Is this on 7.x? Sounds very similar to my experience described in:
http://www.freebsd.org/cgi/query-pr.cgi?pr=122572&cat=kern
The machine is now operational and working in UDMA33 mode with two gmirror'ed
SATA, using 6.3-p4. Unfortunately, I can't risk "trying 7.x" anymore, since
it's emergency storage for the main fileserver, so dataloss is
unacceptable :/. I do not know about the jumper state at the moment.
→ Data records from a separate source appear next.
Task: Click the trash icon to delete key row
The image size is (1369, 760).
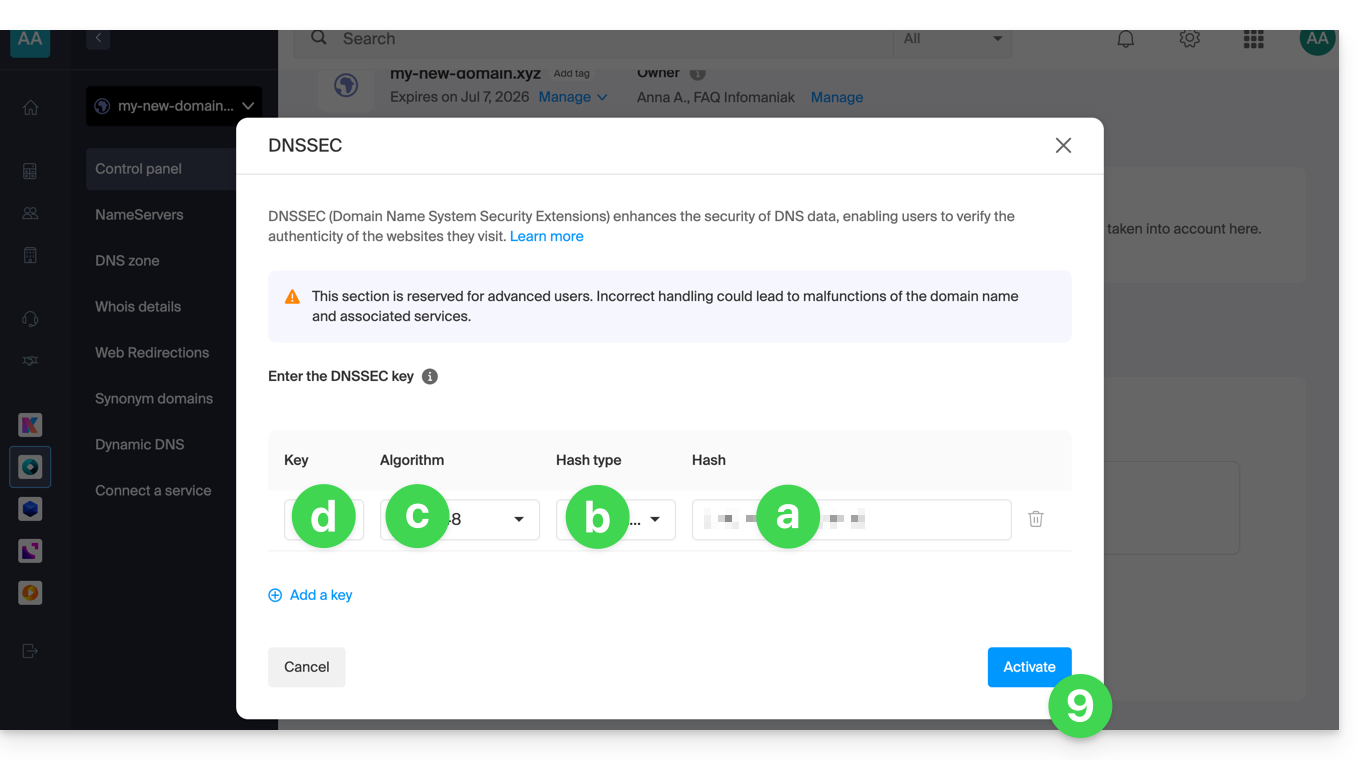Action: (x=1036, y=519)
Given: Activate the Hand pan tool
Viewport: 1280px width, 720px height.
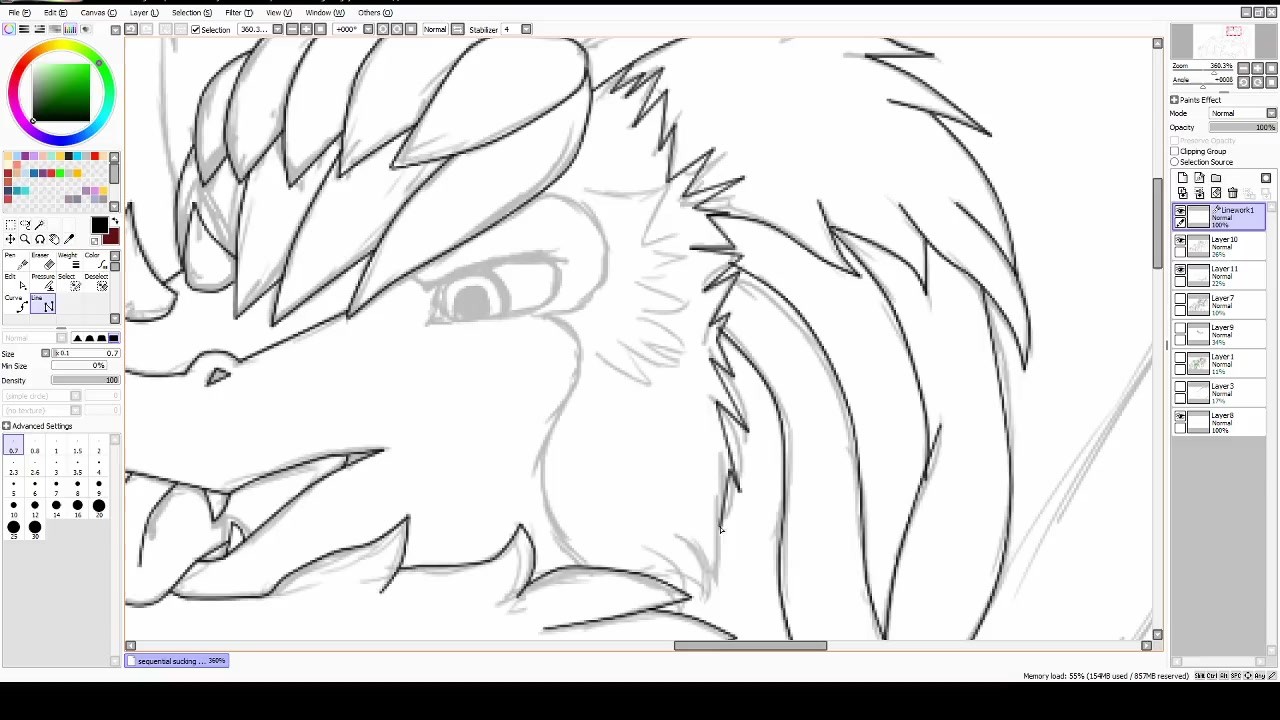Looking at the screenshot, I should (x=54, y=239).
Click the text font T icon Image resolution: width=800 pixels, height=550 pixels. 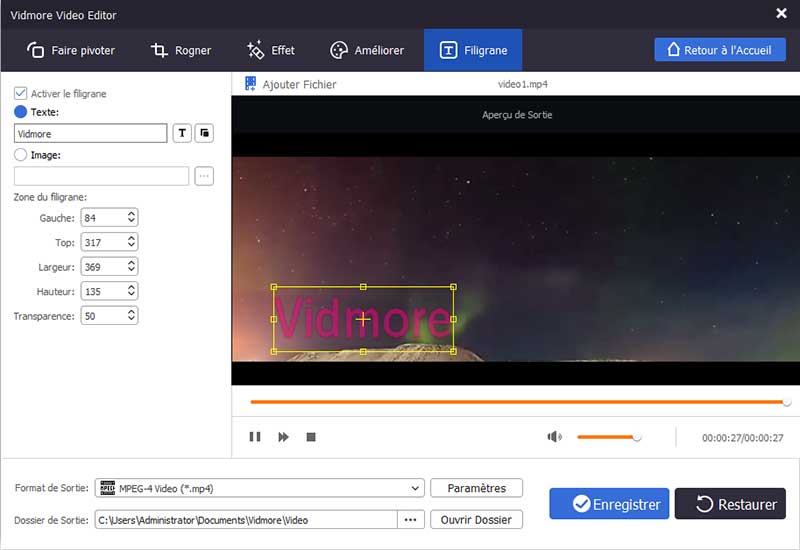[x=182, y=133]
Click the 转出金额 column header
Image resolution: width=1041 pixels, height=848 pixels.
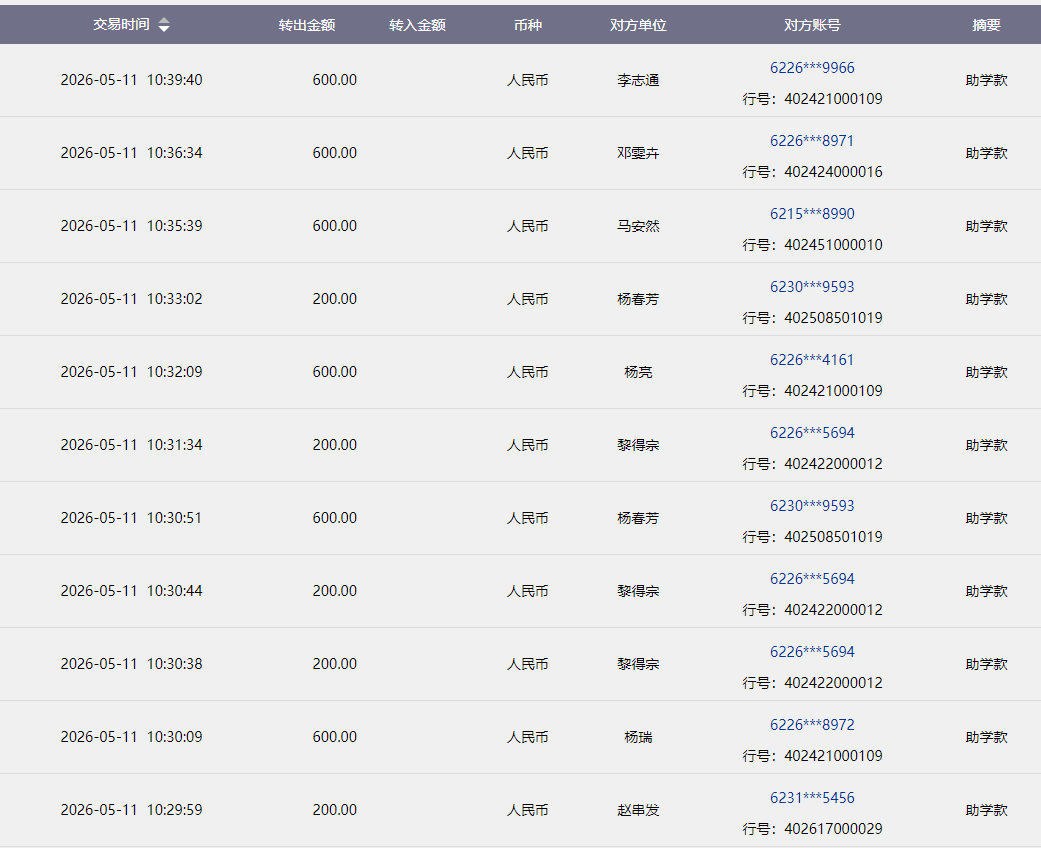(307, 25)
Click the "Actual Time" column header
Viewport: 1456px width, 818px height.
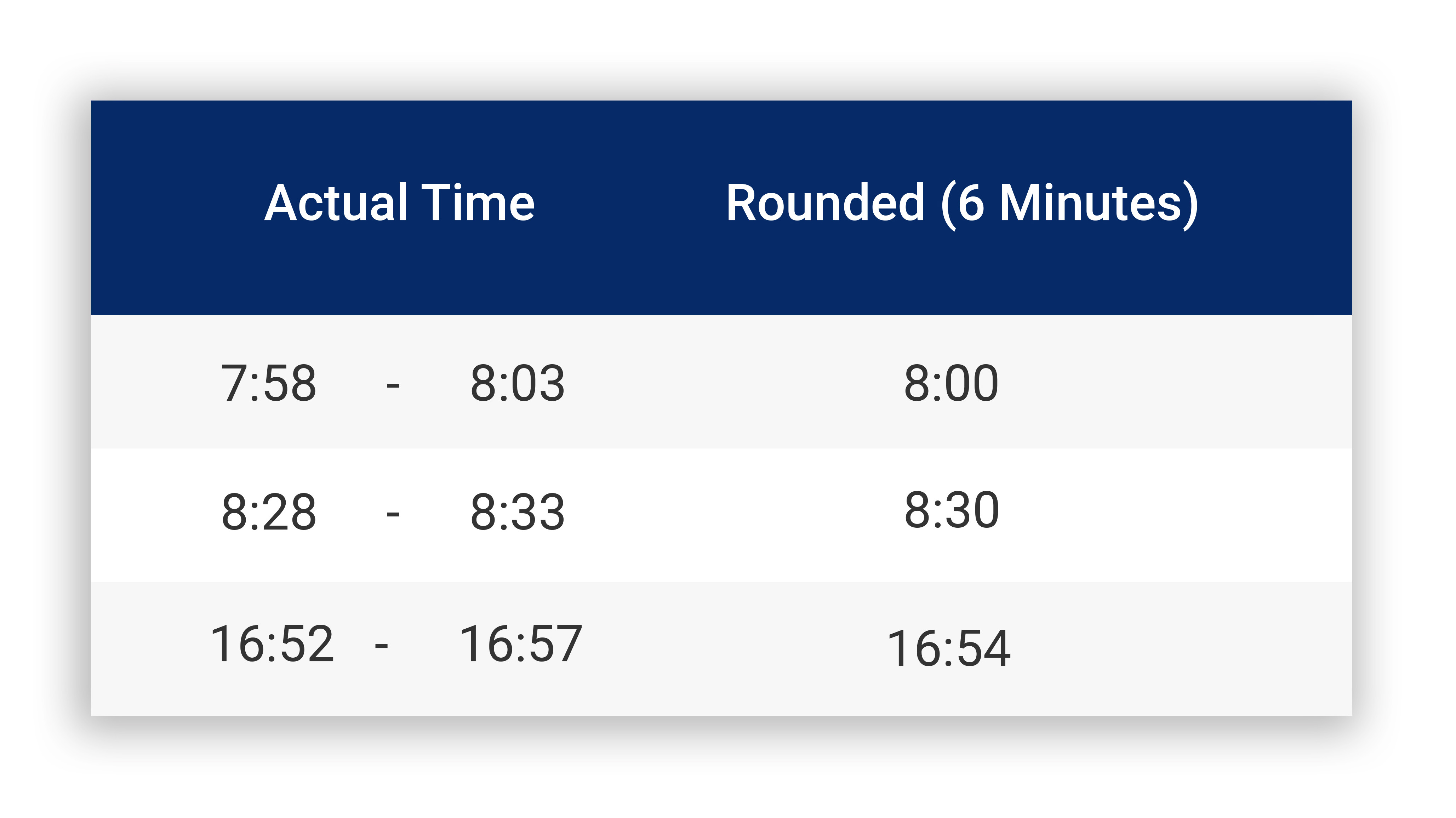(x=399, y=203)
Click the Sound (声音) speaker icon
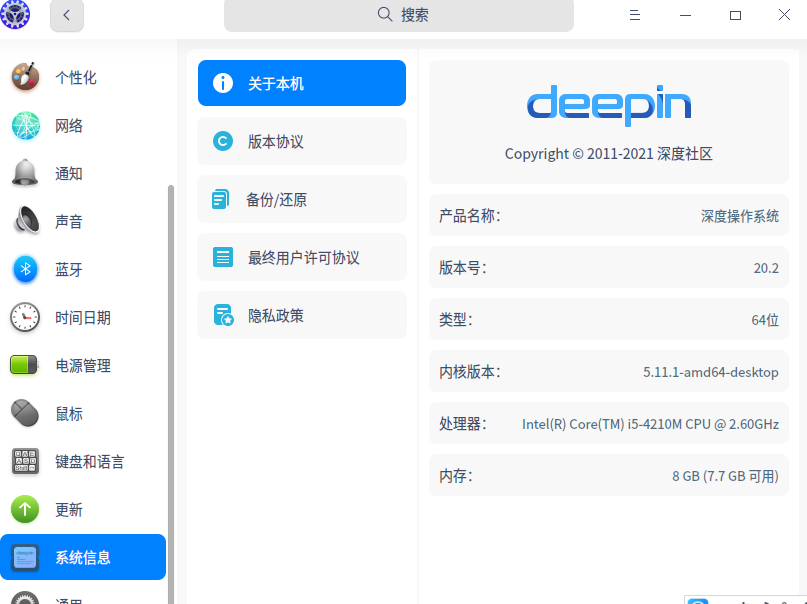807x604 pixels. pyautogui.click(x=25, y=221)
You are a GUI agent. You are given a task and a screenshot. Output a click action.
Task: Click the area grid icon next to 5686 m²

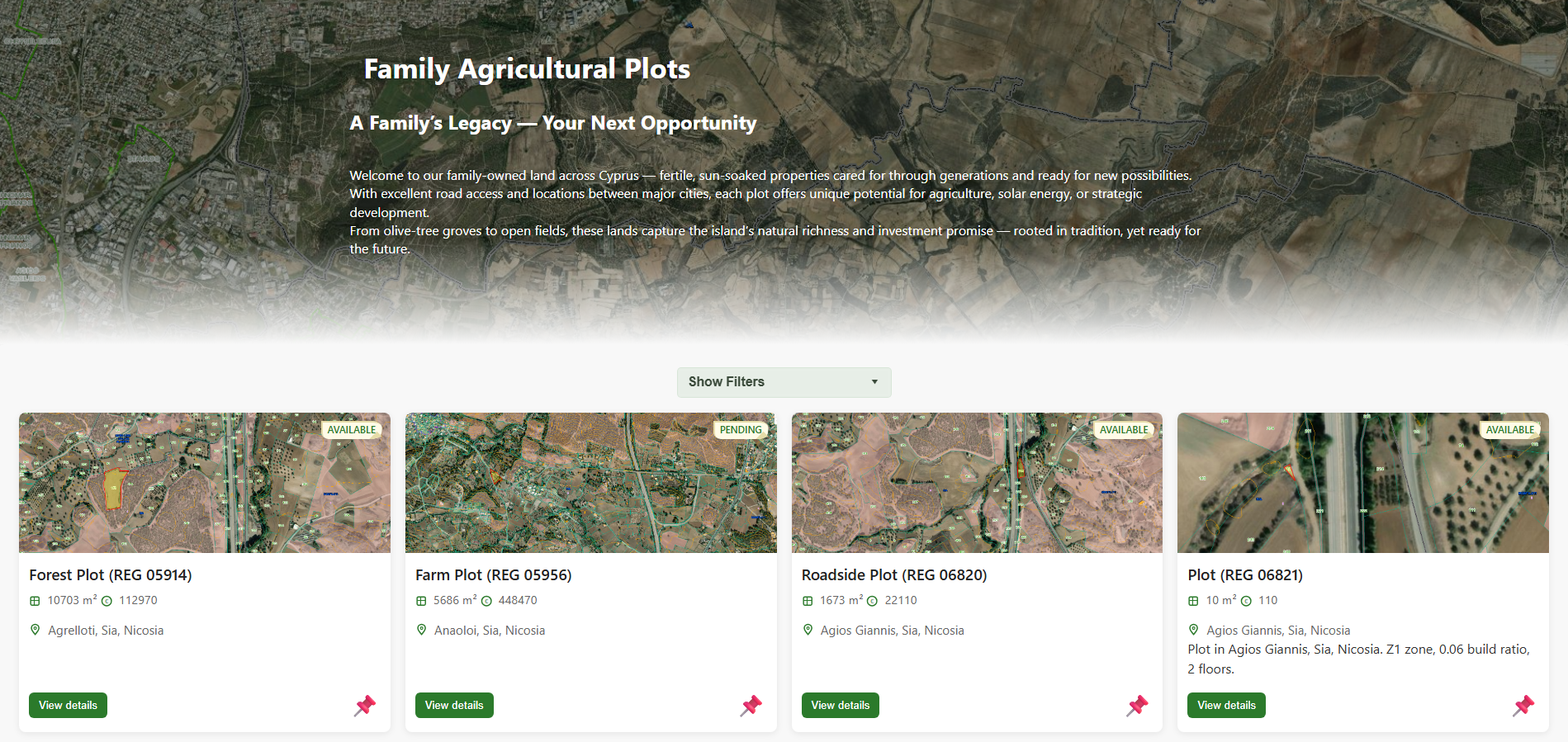(x=421, y=601)
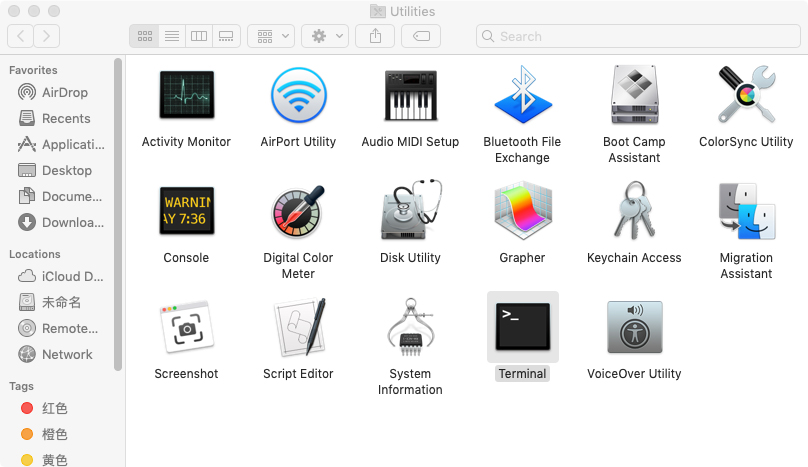Select the Activity Monitor icon

[x=186, y=96]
I will
inform if there will be a window real soon now, to check for jumpers.
Ata info:
# atacontrol list
ATA channel 0:
Master: acd0 <HL-DT-STDVD-ROM GDR-T10N/1.02> ATA/ATAPI revision 5
Slave: no device present
ATA channel 1:
Master: no device present
Slave: no device present
ATA channel 2:
Master: ad4 <WDC WD6400AAKS-65A7B0/01.03B01> Serial ATA II
Slave: no device present
ATA channel 3:
Master: ad6 <WDC WD6400AAKS-65A7B0/01.03B01> Serial ATA II
Slave: no device present
# atacontrol cap ad4
Protocol Serial ATA II
device model WDC WD6400AAKS-65A7B0
serial number WD-WMASY1885186
firmware revision 01.03B01
cylinders 16383
heads 16
sectors/track 63
lba supported 268435455 sectors
lba48 supported 1250263728 sectors
dma supported
overlap not supported
Feature Support Enable Value Vendor
write cache yes yes
read ahead yes yes
Native Command Queuing (NCQ) yes - 31/0x1F
Tagged Command Queuing (TCQ) no no 31/0x1F
SMART yes yes
microcode download yes yes
security no no
power management yes yes
advanced power management no no 0/0x00
automatic acoustic management yes yes 128/0x80 128/0x80
# atacontrol mode ad4
current mode = UDMA33
--
Mel
Problem with today's modular software: they start with the modules
and never get to the software part.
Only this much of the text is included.